Behind Her Eyes (Feb. 17, Netflix)
What keeps this miniseries from being a run-of-the-mill melodrama is the sense of foreboding beneath the surface. Divorced single mom Louise (Simona Brown, “The Little Drummer Girl,” “The Night Manager”) becomes intimately involved with both her psychiatrist boss David (Tom Bateman, “Jekyll & Hyde,” “Vanity Fair”) and his wife Adele (Eve Hewson, “The Knick”), having an affair with him and befriending her. But what seems at first like a simple case of a bored husband straying is clearly much darker. Hewson, in particular, does an excellent job as Adele, who seems vulnerable and menacing at the same time. Netflix also debuts “Animals on the Loose,” an interactive movie in which viewers help Bear Grylls track down escaped wild animals, and “The Crew,” a comedy series starring Kevin James as a NASCAR crew chief. Both drop on Feb. 15.
I don’t usually highlight single episodes of series that are already in progress, but I’m making an exception for “Frankie Drake Mysteries” because the talented Sharron Matthews, who co-stars as Flo, conceived and co-wrote the Feb. 15 instalment (9 p.m., CBC and CBC Gem).
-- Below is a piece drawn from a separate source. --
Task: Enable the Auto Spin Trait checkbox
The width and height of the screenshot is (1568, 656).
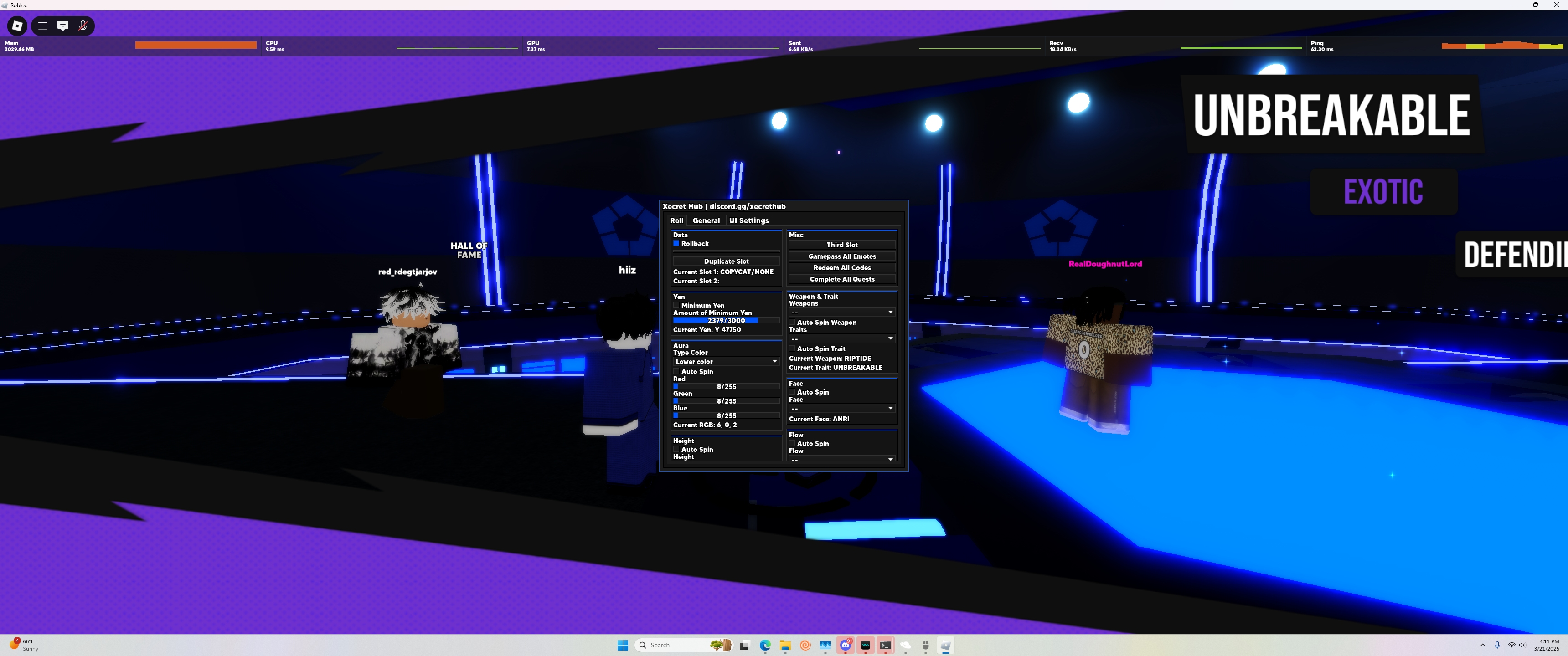Action: tap(792, 348)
It takes the detectives to an underground Toronto gay club where, as a special treat, you’ll get to see Matthews and the fabulous Thom Allison (“Killjoys”) sing. Stratford Festival alum Sara Farb also co-stars and performs as a drag king. CBC also has a couple of its comedy series starting new seasons this week: “Workin’ Moms” for its fifth and “TallBoyz” for its second on Feb. 16 at 9 and 9:30 p.m., respectively.
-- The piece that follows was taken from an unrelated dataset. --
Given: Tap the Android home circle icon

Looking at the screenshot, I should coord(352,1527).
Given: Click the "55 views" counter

The show that everyone is likely to be talking about this week is Allen v. Farrow (Feb. 21, 9 p.m., Crave), the docuseries by Kirby Dick and Amy Ziering (“The Invisible War,” “The Hunting Ground”) about Dylan Farrow’s sex abuse allegations against her adoptive father, filmmaker Woody Allen. Reviews, however, are embargoed until Feb. 16.
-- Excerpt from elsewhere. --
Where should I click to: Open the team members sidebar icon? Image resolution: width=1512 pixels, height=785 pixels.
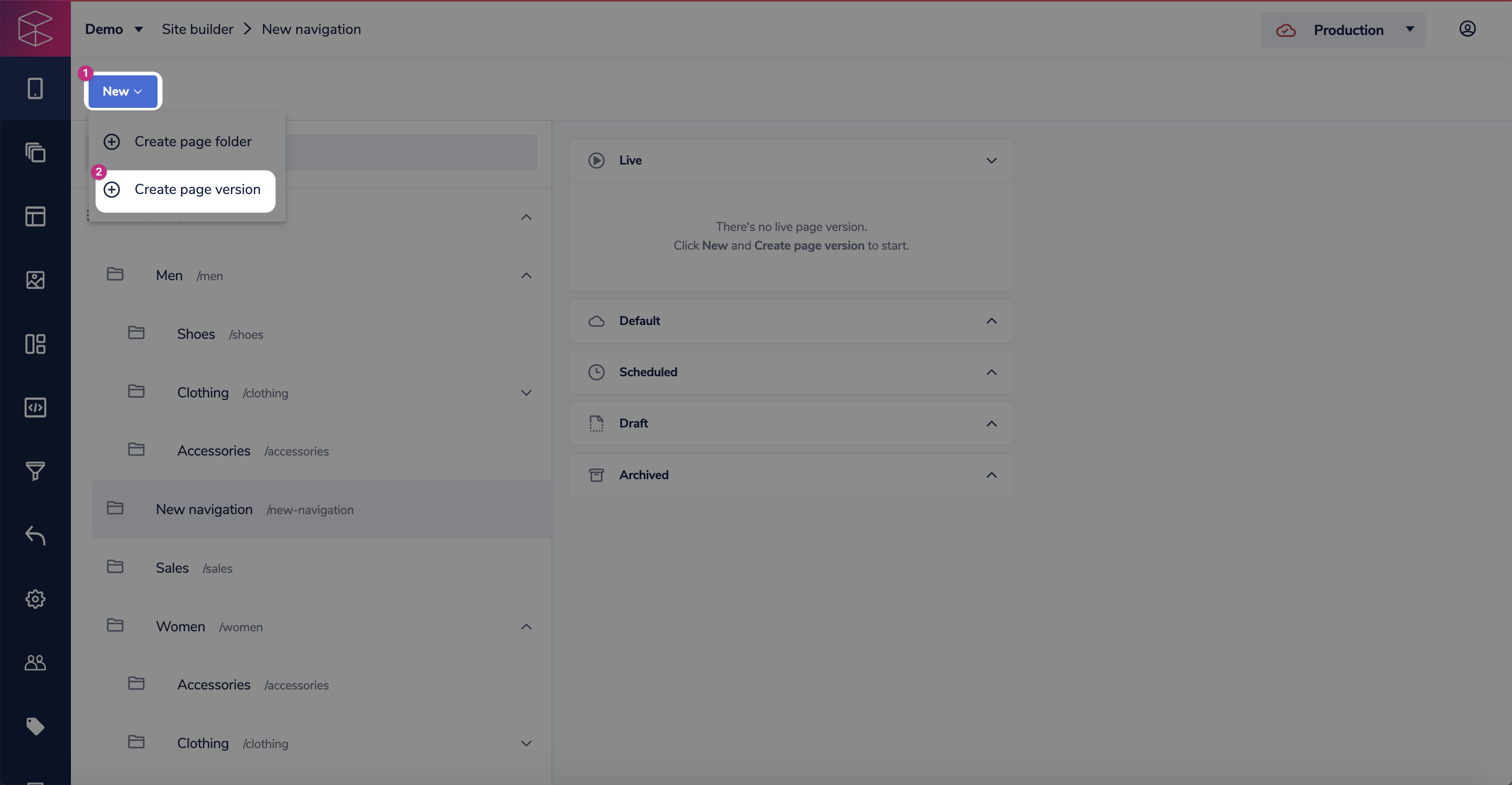tap(35, 663)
One last note, about “Crime Scene: The Vanishing at the Cecil Hotel,” the Netflix true crime series that I recommended on last week’s list. I was not familiar with the Elisa Lam case before I watched the show and had seen just enough before writing my post to know where Elisa ended up after she disappeared but not how she got there. Now that I’ve watched the whole thing, I find it distasteful that this series fools viewers into thinking they’re seeing a murder mystery unfold when it’s actually a very sad story about a mentally ill young women. I also find the weight given in the series to ridiculous and groundless conspiracy theories irresponsible, particularly the ones that ruined the life of a death metal musician named Morbid, who was accused of murdering Elisa even though he was in Mexico when she went missing. That is eventually made clear but not until after much lurid conjecture about the man, who was driven to a suicide attempt by the abuse he suffered online. I love true crime as much as the next person, but not when it’s sensationalistic nonsense about something that wasn’t even a crime.